For Gelepithis consciousness is not an abstraction, of the kind that can be handled satisfactorily by formal and computational systems. Instead it is rooted in biology in a way that very broadly recalls Ruth Millikan’s views. It’s about attention and how it is directed, but meaning comes out of the experience and recollection of events related to evolutionary survival.

For him this implies a strong distinction between four different kinds of consciousness; animal consciousness, human consciousness, machine consciousness and robot consciousness. For machines, running a formal system, the primitives and the meanings are simply inserted by the human designer; with robots it may be different. Through, as I take it, living a simple robot life they may, if suitably endowed, gradually develop their own primitives and meanings and so attain their own form of consciousness. But there’s a snag…

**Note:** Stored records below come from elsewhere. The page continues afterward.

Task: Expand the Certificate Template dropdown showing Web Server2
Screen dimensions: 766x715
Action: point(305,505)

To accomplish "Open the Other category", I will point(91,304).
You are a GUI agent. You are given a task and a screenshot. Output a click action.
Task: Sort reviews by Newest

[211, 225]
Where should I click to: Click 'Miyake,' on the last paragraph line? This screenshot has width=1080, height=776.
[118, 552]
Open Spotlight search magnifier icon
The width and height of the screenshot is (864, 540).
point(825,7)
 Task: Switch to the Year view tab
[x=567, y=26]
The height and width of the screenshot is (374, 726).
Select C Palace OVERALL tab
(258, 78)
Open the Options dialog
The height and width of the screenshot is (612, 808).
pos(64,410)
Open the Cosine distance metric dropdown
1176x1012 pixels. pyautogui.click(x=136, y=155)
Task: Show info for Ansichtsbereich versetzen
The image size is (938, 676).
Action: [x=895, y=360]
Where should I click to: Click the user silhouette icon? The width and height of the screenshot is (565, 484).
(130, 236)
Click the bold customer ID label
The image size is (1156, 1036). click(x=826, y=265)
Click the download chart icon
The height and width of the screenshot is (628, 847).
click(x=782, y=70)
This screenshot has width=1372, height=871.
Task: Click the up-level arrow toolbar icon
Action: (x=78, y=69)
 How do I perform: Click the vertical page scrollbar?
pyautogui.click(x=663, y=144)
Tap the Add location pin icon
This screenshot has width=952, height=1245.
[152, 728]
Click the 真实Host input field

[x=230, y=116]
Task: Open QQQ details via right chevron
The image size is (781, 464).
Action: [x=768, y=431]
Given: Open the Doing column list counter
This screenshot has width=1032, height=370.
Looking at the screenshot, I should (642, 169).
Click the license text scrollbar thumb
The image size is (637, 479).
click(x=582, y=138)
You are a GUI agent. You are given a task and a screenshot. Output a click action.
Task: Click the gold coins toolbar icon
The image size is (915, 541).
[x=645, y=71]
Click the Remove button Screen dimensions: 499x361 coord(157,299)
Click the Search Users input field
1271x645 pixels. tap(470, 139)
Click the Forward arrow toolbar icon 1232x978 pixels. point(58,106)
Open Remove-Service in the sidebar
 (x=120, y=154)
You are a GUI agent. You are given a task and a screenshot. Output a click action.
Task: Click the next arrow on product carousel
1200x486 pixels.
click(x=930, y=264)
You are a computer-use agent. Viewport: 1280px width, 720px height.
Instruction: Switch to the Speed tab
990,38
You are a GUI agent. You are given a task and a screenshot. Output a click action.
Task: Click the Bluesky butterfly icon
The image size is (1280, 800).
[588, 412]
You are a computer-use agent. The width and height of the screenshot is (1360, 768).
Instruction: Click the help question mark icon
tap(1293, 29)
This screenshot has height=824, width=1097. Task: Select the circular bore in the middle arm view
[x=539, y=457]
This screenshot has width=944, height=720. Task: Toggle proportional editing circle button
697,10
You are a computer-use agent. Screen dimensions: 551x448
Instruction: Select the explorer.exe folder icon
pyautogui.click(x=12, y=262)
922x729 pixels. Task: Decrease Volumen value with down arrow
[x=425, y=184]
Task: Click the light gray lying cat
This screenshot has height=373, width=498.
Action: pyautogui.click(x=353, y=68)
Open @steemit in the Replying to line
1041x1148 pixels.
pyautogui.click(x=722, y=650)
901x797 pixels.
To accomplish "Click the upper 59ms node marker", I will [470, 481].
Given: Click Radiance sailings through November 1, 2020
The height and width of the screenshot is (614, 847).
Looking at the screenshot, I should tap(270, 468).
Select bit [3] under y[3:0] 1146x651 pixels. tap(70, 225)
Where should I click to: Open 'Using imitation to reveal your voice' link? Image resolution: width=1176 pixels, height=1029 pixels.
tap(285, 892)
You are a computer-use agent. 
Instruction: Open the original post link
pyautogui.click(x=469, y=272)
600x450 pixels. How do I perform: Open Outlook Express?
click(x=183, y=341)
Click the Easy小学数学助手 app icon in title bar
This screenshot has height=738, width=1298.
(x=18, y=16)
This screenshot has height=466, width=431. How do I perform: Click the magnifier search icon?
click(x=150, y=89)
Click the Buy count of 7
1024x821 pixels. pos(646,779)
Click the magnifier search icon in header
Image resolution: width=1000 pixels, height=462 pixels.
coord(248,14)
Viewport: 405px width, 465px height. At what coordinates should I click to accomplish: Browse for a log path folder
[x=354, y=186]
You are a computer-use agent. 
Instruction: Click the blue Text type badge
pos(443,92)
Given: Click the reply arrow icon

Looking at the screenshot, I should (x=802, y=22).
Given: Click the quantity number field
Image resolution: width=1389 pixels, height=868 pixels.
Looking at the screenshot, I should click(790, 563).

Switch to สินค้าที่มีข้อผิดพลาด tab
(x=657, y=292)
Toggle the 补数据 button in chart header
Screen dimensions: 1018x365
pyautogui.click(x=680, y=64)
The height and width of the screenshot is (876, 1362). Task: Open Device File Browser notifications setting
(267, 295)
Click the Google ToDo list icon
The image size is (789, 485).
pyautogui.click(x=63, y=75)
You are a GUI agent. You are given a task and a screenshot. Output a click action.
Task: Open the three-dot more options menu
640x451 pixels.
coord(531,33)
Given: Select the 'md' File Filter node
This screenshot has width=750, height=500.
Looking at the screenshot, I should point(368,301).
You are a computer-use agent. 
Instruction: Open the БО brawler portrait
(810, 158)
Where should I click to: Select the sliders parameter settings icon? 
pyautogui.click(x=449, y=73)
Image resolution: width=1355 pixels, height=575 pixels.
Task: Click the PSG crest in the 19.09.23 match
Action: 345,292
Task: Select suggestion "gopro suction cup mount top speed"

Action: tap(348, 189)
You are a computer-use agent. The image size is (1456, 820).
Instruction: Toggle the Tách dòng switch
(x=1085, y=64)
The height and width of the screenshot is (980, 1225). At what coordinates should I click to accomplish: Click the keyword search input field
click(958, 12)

Robots may be able to develop their own robot primitives and subsequently develop robot understanding. But no robot can ever understand human meanings; they can only interact successfully with humans on the basis of processing whatever human-based primitives and other notions were given…

Different robot experience gives rise to a different form of consciousness. They may also develop free will. Human beings act freely when their Acquired Belief and Knowledge (ABK) over-rides environmental and inherited influences in determining their behaviour; robots can do the same if they acquire an Own Robot Cognitive Architecture, the relevant counterpart. However, again…

A future possible conscious robotic species will not be able to communicate, except on exclusively formal bases, with the then Homo species.

‘then Homo’ because Gelepithis thinks it’s possible that human predecessors to Homo Sapiens would also have had distinct forms of consciousness (and presumably would have suffered similar communication issues).

Now we all have slightly different experiences and heritage, so Gelepithis’ views might imply that each of our consciousnesses is different. I suppose he believes that intra-species commonality is sufficient to make those differences relatively unimportant, but there should still be some small variation, which is an intriguing thought.

As an empirical matter, we actually manage to communicate rather well with some other species. Dogs don’t have our special language abilities and they don’t share our lineage or experiences to any great degree; yet very good practical understandings are often in place. Perhaps it would be worse with robots, who would not be products of evolution, would not eat or reproduce, and so on. Yet it seems strange to think that as a result their actual consciousness would be radically different?

Gelepithis’ system is based on attention, and robots would surely have a version of that; robot bodies would no doubt be very different from human ones, but surely the basics of proprioception, locomotion, manipulation and motivation would have to have some commonality?

I’m inclined to think we need to draw a further distinction here between the form and content of consciousness. It’s likely that robot consciousness would function differently from ours in certain ways: it might run faster, it might have access to superior memory, it might, who knows, be multi-threaded. Those would all be significant differences which might well impede communication. The robot’s basic drives might be very different from ours: uninterested in food, sex, and possibly even in survival, it might speak lyrically of the joys of electricity which must remain ever hidden from human beings. However, the basic contents of its mind would surely be of the same kind as the contents of our consciousness (hallo, yes, no, gimme, come here, go away) and expressible in the same languages?